Por un lado, leemos la vida de un rebelde irlandés y, por otro, un espejo de vida del autor. De hecho, Gonzalo Lizardo, en asonancias y virtudes, tiene algo de Guillén de Lombardo (su “distante prójimo” como él mismo dice). Aquí destaco la virtud del lenguaje. La novela es un juego de pliegues y repliegues lingüísticos que se comprimen y extienden —al mismo tiempo— a lo largo de más de 640 páginas. El autor logra esos preciosismos y profundidades barrocas como si él mismo fuera parte de los eruditos de la época. Es decir, la novela se encuentra relatada por un sabio de ese tiempo (y no así por el mismo Gonzalo). Aquí un ejemplo de ese lenguaje y de su visión:
Si el mundo es un teatro y la vida una obra, queda claro que Jove Dios concede a sus títeres (a los más audaces) la facultad de su propia escena, como seres vivos y racionales, porque la obra quede en manos no de su autor (siempre ausente), sino de sus personajes (siempre presentes), con la enorme responsabilidad que de ellos se desprende para aquella audaz marioneta que quiera llenarse de gloria por sus aciertos o ganar el infierno por sus yerros, lo que haría temblar de miedo a los malos jueces, y llenaría de esperanza a sus víctimas inocentes.

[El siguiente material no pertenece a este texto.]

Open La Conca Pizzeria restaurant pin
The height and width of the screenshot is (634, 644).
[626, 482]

Aunque pudiera creerse que, por estar escrita al barroco modo sería una lectura pesada, resulta lo opuesto. Esa es justamente otra virtud de la novela. La estructura mayor es la que le otorga ligereza. Cada uno de los capítulos puede leerse como un episodio más o menos separado del resto que, no obstante, se articula de una manera lineal. Quiero decir, Memorias de un basilisco es atemporal y cronológica a la vez. De nuevo, la paradoja. Y pues tenía que ser así, supongo. Al tratar a un personaje contradictorio, se necesitaba de una estructura contradictoria, de un lenguaje contradictorio y contradictorios ritmos. En esa resolución de opuestos, decía Gracián, se cifran la agudeza y el ingenio.

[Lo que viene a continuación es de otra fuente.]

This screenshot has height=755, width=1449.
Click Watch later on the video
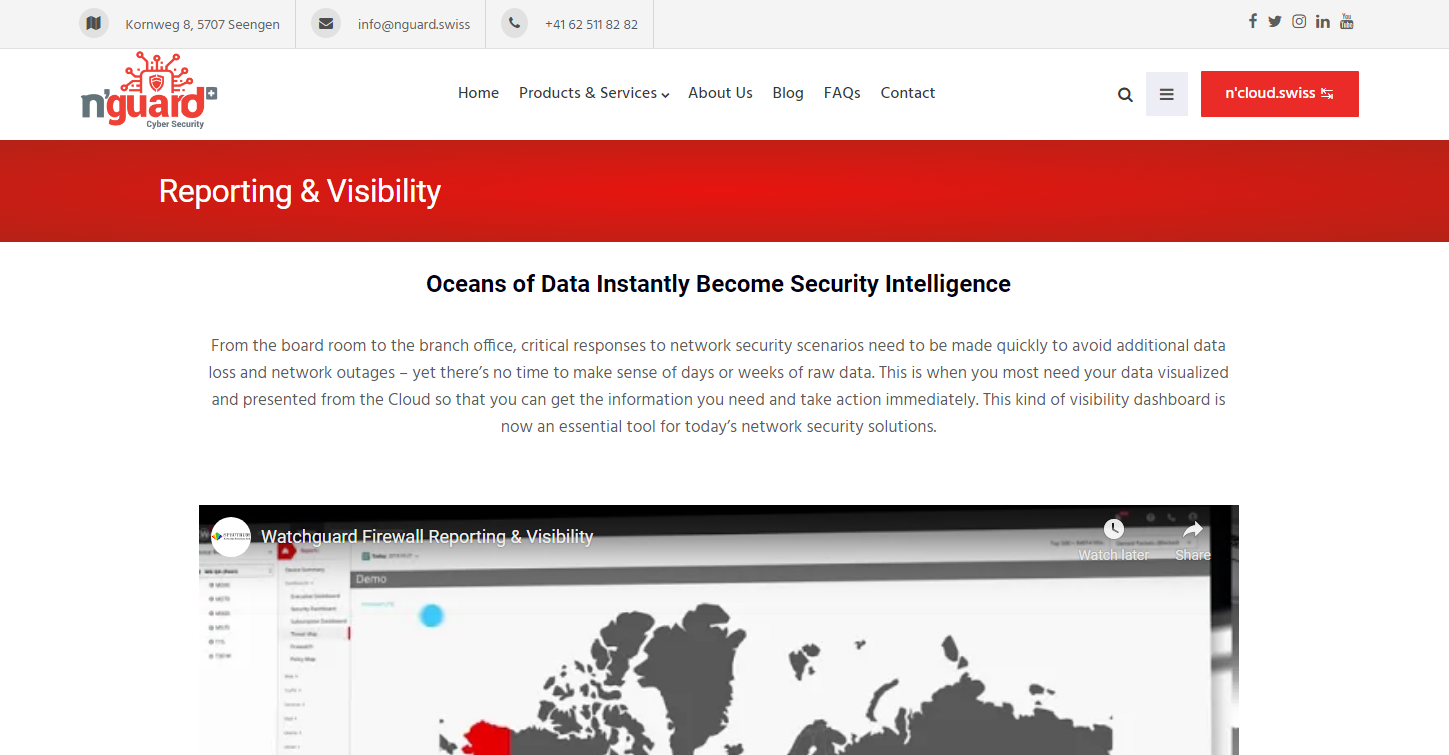pyautogui.click(x=1113, y=538)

La novela de nuestro autor podría parecer un texto raro para la época, donde la escritura tiende a ligereza y a la brevedad (en un sentido formal y conceptual). Por otro lado, también puede concebirse como un libro que expresa asimismo un rasgo esencial de nuestro tiempo, uno que admite registros y visiones del pasado y las funde con nuestro presente neobarroco. Gonzalo Lizardo se arriesgó al otro extremo y salió con espada en mano. ¿O debiera decir pinceles? Porque, así como narra, pinta; y viceversa: el ideal de poeta Horaciano. Memorias de un basilisco es un libro que sobrevivirá a las hogueras del tiempo y de los hombres, porque es un libro que habla del fuego, está escrito con fuego y hace más fuego.